We hope the result is better discussions and a better Internet. Not too much to ask, eh?
We love the kind of feedback this group is famous for and hope you will supply some!
Launch HN: TeamOut (YC W22) – AI agent for planning company retreats
2026-02-25 @ 14:02:02Points: 50Comments: 57
Here’s a demo: https://www.youtube.com/watch?v=QVyc-x-isjI. The product is live at https://app.teamout.com/ai and does not require signup.
We went through YC in 2022 but did not launch on HN at the time. Back then, the product was more traditional, closer to an Airbnb-style search marketplace. Over the past two years, after helping organize more than 1,200 events, we rebuilt the core system around an agent architecture that directly manages the planning process. With this new version live, it felt like the right moment to share it here since it represents a fundamentally different approach to planning events.
The problem: Planning a company retreat usually means choosing between three imperfect options: (1) Hire an event planner and pay significant fees and venue markups; (2) Do it yourself and spend dozens of hours on research, emails, and negotiation; or (3) Use tools like Airbnb that are not designed for group logistics or meeting space.
The difficulty is not just finding a venue.

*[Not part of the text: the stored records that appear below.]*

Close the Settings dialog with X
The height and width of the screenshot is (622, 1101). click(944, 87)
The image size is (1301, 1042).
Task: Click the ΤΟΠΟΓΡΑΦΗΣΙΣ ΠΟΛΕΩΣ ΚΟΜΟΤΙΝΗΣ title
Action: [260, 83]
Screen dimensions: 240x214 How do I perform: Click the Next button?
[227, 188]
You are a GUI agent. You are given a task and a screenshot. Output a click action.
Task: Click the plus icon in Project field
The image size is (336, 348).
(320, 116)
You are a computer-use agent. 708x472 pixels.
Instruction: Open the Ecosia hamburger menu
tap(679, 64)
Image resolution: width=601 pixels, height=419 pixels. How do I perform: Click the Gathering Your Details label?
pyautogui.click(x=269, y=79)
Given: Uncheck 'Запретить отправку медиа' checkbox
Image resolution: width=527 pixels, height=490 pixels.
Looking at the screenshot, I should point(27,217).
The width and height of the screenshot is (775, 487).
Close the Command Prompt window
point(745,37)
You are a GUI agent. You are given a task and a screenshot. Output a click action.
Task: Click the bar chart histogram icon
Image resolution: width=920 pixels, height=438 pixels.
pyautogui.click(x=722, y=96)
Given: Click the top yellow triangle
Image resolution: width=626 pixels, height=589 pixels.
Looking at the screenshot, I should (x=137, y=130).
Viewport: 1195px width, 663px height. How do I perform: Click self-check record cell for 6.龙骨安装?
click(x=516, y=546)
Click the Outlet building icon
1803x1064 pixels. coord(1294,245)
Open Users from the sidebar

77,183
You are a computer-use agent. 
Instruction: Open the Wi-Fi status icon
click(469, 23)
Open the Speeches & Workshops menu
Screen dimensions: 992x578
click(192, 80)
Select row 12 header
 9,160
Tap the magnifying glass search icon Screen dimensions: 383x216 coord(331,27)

Even for 30 to 50 people, planning turns into weeks of back-and-forth emails for quotes, comparing inconsistent pricing across PDFs, and tracking budgets in spreadsheets. It becomes an ongoing coordination problem with evolving constraints and slow, asynchronous vendor responses. Most existing software is form-driven, but the real workflow is conversational and stateful.
Offsites are expensive and high stakes. A single event can represent a significant chunk of a team’s annual budget, and mistakes show up directly as cost overruns or poor experiences. Founders and operators often end up spending time on event logistics instead of their actual work.
I ran into this while organizing retreats at a previous company. Before TeamOut, I worked as an AI researcher at IBM on NLP and machine learning systems. Sitting inside long email threads and cost spreadsheets, it did not look like a marketplace gap to me. It looked like a reasoning and state management problem. As large language models improved at multi-step reasoning and tool use, it became realistic to automate the coordination layer itself.
Our Solution: The core agent relies on a combination of models such as Gemini, Claude, and GPT. A central LLM-based agent maintains planning context across turns and decides which specialized tool to call next. Each tool has a specific responsibility: - Venue search and filtering - Cost estimations (accommodation + flights) - Budget comparisons - Quote and outreach flows - Communication tool with our team
For venue recommendations across more than 10,000 venues, we do not rely purely on the language model. We embed both user requirements and venues into vector representations and retrieve candidates using similarity search. Hard constraints such as capacity and dates are applied first, and results are ranked before being presented.
On the interface side, we use a split layout: conversation on the left and structured results on the right. As you refine the plan in chat, the event updates in real time, allowing an iterative workflow rather than a static search experience.
What is different is that we treat event planning as a stateful coordination problem rather than a one-shot search query. The agent orchestrates tools, manages evolving constraints, and surfaces trade-offs explicitly. It does not invent venues or fabricate pricing, and it is not designed to replace human planners for very large or highly customized events.
We make money from commissions on venue bookings. It is free for teams to explore options and plan. If you’ve organized an offsite or large meetup before, I’d genuinely value your perspective. Where would you expect this to fail? What edge cases are we underestimating? Where wouldn’t you trust an agent to handle the details?
My engineering team and I will be here all day to answer questions, happy to go deep on architecture, tradeoffs, and lessons learned. We’d really appreciate your candid feedback.